I’m one of those anal types when it comes to checking & rechecking for closed & locked doors.  When I left everyday, I must have checked the stall door 5 times, the feed room door 10 times and the paddock gate 20 times.  I absolutely wanted to make sure that my horse came to no harm through my carelessness.  Can you imagine the shock I felt one day when one of my friends called me at work to say my horse was out.  Not just out of her stall, not out of the paddock, but out in the open field!!!!  This field had no fence and it was only a few yards from a busy street.  I rushed from worked to the stable.  As I drove up the long driveway, I saw my friend out in the pasture trying to coax Iggette AND her friend to come to her.  I went to the tack room and got a bucket of grain.  If Iggette was anything, she was a chow hound.  I just knew she would come to me with this temptation.  To my surprise, Iggette thought much more of her freedom at the time than what her belly would normally tell her.  Everytime I got near her, she would turn tail & sprint off in the opposite direction.  Remember I told she was hard to catch and she was certainly living up to that on this day.

I talked with my friend while trying to catch up with these two.  She told me she didn’t know how they got out.  She came out to feed her horse which was in the paddock next to mine.  She noticed that my horse was not anywhere to be found.  She looked for her and just happened to catch a glimpse of her through an alleyway between our shedrow and the one behind us.  That’s when she called me.  Since we weren’t having much luck trying to catch them, we changed out tactics.  We decided to try to herd them into a semi-enclosed area.  There at least, we might have a chance putting a halter on them.  Funny how things work out.  Iggette led us right into the alleyway and actually caught herself.  I was quick to put a halter on her and my friend caught the other horse.

I put my horse back in her stall.  The other horse, we just left out in the paddock since it was her time to be out.  Iggette had another idea.  I was standing not far from the stall talking with my friend, all of a sudden Iggette’s stall door flew open.  Iggette promptly walked out and went over to her mare friend.  She actually herded the mare back into her stall & closed the door on her.  She didn’t lock, just pushed it shut.  Then she returned to her stall and closed her door.  My jaw just about hit the dirt.  My friend & I looked at each other in total amazement.  How did she do that?!

It was time for a little investigative work.  I locked Iggette’s door and all of the others in our paddock area.  In no time, Igggette’s head popped over the door and started jiggling the latch with her lip.  You’ve seen how a horse will curl their lip when you scratch just the right spot, well that’s what her lip looked like.  It was only about 30 seconds later and she was out of her stall.  She went next door and got her lip working over that latch.  Soon, her friend was out and they both went over to the gate.  Iggette once again got the lip going.  Fortunately for us, I had figured out where she was going and just got to the gate before it too went flying open.

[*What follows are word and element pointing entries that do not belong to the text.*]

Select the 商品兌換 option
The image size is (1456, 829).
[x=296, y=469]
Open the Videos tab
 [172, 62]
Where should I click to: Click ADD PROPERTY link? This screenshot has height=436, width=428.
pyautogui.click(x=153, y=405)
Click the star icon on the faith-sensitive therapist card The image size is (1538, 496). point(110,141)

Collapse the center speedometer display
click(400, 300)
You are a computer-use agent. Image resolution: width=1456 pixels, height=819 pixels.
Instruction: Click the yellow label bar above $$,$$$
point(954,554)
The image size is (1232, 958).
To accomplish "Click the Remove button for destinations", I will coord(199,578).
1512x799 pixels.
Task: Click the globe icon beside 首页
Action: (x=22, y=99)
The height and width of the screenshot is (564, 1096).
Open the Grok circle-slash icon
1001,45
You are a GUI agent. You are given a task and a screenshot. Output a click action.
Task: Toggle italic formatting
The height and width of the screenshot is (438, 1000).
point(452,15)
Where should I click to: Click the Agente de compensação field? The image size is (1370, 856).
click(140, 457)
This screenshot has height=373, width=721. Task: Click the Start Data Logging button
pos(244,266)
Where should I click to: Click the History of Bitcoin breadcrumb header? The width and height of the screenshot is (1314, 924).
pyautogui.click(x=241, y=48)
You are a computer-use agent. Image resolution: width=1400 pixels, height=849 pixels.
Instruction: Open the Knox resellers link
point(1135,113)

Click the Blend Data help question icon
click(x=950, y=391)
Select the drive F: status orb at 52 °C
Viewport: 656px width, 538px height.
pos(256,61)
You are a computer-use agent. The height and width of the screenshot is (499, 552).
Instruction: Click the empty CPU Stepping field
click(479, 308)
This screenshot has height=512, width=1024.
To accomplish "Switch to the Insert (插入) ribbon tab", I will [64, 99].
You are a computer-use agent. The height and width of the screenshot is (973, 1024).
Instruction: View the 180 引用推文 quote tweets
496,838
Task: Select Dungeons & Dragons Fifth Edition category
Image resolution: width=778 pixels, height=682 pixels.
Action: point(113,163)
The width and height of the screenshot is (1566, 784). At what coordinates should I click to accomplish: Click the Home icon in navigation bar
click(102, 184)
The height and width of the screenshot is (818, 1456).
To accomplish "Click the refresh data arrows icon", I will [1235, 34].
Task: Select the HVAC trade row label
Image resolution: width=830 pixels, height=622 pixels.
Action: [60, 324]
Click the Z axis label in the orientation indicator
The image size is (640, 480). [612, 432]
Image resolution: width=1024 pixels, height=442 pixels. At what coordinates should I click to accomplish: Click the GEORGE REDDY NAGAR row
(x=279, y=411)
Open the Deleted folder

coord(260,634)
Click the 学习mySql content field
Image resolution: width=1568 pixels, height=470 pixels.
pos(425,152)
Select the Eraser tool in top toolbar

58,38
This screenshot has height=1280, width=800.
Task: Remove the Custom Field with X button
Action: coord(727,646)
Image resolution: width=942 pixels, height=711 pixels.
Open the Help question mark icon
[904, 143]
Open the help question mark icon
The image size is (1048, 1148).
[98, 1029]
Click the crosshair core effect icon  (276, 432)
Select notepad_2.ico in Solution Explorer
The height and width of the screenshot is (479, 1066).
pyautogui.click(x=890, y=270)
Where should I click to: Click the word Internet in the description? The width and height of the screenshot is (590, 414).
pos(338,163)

An escape artist had been born.  Now the hard part was going to figure out how to keep Iggette in her stall and keep her safe.  We start with making sure the “horse-proof” latches have a way to lock it closed.  Get a swivel snap or double ended snap & secure the stall door latch.  A simple $2 piece of hardware can give you piece of mind.  It may be more of a pain to the open the stall door, but wouldn’t you rather have a friendly face meeting you at the stall instead of you meeting your worst fears opening an empty stall?